This formula demonstrates the dependence of k_X on bolometric luminosity, which becomes flatter below a specific luminosity threshold. Extrapolations from Duras et al. (2020) suggest a k_X = 10.96 for the lower luminosity regime, while Eracleous et al. (2010) and Ho (2009) propose k_X = 50 and k_X = 15, respectively.

In Fig. 15, we compare the relationship between L_Bol and L_X for our LLAGN sample, with corrections from Nemmen et al. (2014), Eracleous et al. (2010), Ho (2009) and the low-luminosity extrapolation from Duras et al. (2020). The Pearson correlation coefficient is approximately 0.9. A linear regression performed on our data yields

$$\begin{array}{c}\hfill L_{\mathrm{Bol}}=(9.588\pm 1.004)\times L_{\mathrm{X}}.\end{array}$$(5)

Fig. 15. X-ray bolometric correction on the low-luminosity regime. Upper panel: Blue dots depict the measured X-ray luminosities plotted against the bolometric luminosities for our LLAGN sample, with a blue line indicating the linear regression fitted to this data. In contrast, the data and bolometric correction from Nemmen et al. (2014) are shown as gray stars and a dotted line, respectively. The solid black line represents the bolometric correction from Duras et al. (2020), transitioning to a dotted line where it extrapolates beyond the data. Lower panel: X-ray bolometric correction (kX) plotted against bolometric luminosity. The solid black line denotes the bolometric correction from Duras et al. (2020), accompanied by black pentagons representing its binned data. Our binned data for the LLAGN sample are illustrated with blue diamonds. The dotted yellow line represents the fit to Eq. (4) using a combination of our binned data and that from Duras et al. (2020). Red crosses mark the binned data from the pure AGN X-ray luminosities modeled by CIGALE. Shaded regions indicate the 1-sigma uncertainties.

This fit indicates a k_X value lower than those typically reported in the literature, yet it aligns closely, within error margins, with the extrapolation by Duras et al. (2020). Differences from previous studies can be attributed to several factors in our methodology: our specific modeling of the accretion process, a larger sample size that reduces the impact of statistical fluctuations, and the inclusion of host galaxy X-ray emissions in our modeling.

As illustrated in the lower panel of Fig. 15, we present our k_X values for all LLAGN sources, taking into account the observed L_X (both raw and binned), the binned L_X from the AGN modeled by CIGALE, and the binned data from Duras et al. (2020) for comparison in the high-luminosity regime. Additionally, we include a fit using Eq. (4), considering our modeled k_X (the ratio of bolometric luminosity to X-ray luminosity modeled by CIGALE), and incorporating the data from Duras. This approach enables us to provide an expression for k_X that spans nearly ten orders of magnitude in luminosity⁸. The fit achieves a reduced χ² of 0.2, with parameters a = 8.97 ± 0.40, b = 45.28 ± 0.11, and c = 60.00 ± 3.40.
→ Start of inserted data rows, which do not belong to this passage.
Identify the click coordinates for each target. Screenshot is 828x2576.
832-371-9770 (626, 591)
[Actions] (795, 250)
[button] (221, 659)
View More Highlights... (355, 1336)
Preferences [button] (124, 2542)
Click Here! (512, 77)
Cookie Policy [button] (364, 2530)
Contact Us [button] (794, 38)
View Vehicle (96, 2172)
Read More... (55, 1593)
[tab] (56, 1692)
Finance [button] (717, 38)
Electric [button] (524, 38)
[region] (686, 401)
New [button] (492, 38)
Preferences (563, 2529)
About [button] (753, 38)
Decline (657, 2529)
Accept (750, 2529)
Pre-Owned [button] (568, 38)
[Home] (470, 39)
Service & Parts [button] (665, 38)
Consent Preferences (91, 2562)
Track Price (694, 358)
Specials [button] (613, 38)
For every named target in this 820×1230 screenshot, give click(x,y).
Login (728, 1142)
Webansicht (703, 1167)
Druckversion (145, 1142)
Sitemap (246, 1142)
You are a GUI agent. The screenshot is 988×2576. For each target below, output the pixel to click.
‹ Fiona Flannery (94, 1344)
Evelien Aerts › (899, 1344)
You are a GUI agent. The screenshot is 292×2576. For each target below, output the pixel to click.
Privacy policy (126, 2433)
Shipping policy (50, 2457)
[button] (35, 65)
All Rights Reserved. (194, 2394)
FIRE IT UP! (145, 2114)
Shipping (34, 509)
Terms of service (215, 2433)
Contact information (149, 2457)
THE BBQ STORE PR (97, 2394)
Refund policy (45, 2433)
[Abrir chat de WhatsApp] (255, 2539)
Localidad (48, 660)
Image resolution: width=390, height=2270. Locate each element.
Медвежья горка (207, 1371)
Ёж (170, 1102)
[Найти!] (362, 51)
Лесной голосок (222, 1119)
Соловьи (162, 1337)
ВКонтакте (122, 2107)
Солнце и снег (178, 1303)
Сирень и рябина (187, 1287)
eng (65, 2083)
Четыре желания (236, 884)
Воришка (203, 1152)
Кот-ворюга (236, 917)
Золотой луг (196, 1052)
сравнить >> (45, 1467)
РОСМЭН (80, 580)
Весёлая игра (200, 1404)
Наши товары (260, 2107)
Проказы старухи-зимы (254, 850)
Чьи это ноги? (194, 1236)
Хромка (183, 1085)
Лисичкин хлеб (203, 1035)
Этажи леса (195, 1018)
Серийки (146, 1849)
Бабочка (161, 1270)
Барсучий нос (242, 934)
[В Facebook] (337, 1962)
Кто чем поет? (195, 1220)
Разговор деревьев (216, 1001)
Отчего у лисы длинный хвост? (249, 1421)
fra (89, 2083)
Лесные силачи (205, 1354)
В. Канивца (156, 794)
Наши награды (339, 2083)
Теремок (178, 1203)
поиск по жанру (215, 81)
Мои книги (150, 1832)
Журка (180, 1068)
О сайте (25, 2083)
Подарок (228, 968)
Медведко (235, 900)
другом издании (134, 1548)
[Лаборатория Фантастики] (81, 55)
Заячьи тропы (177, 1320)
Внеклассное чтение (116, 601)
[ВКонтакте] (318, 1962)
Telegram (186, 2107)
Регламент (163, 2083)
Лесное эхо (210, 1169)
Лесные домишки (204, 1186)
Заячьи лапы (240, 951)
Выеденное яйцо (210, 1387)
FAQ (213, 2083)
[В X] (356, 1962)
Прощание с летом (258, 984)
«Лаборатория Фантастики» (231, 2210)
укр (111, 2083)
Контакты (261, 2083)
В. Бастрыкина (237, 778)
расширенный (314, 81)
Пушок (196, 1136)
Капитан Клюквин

We also plot the binned data based on observational L_X and L_Bol derived from SED fitting rather than using the AGN modeled L_X. This reveals a lower k_X value in the first bin, suggesting that the host galaxy’s X-ray emission becomes comparable to that of the AGN, affecting measurements on these luminosities.

The key difference between observed X-ray luminosities and those modeled solely for AGN by CIGALE is that CIGALE assumes the host galaxy’s X-ray emission primarily originates from low-mass X-ray binaries (LMXBs), high-mass X-ray binaries (HMXBs), and hot gas (Yang et al. 2020). The CIGALE X-ray module applies the recipe from Mezcua et al. (2018) to model the X-ray emission from these components, with LMXB and HMXB luminosities modeled as functions of stellar age and metallicity. Hot gas emission, on the other hand, is quantified in terms of the SFR. While shocks, such as those from supernovae or AGN feedback, can also produce X-ray emissions, CIGALE does not yet include models for shock-generated X-rays. Figure 16 highlights a source as an example where the hard X-ray band significantly contributes to the host galaxy’s overall X-ray emission, demonstrating CIGALE’s capability to differentiate between contributions from LLAGN and the host galaxy, thereby improving the accuracy of the bolometric correction.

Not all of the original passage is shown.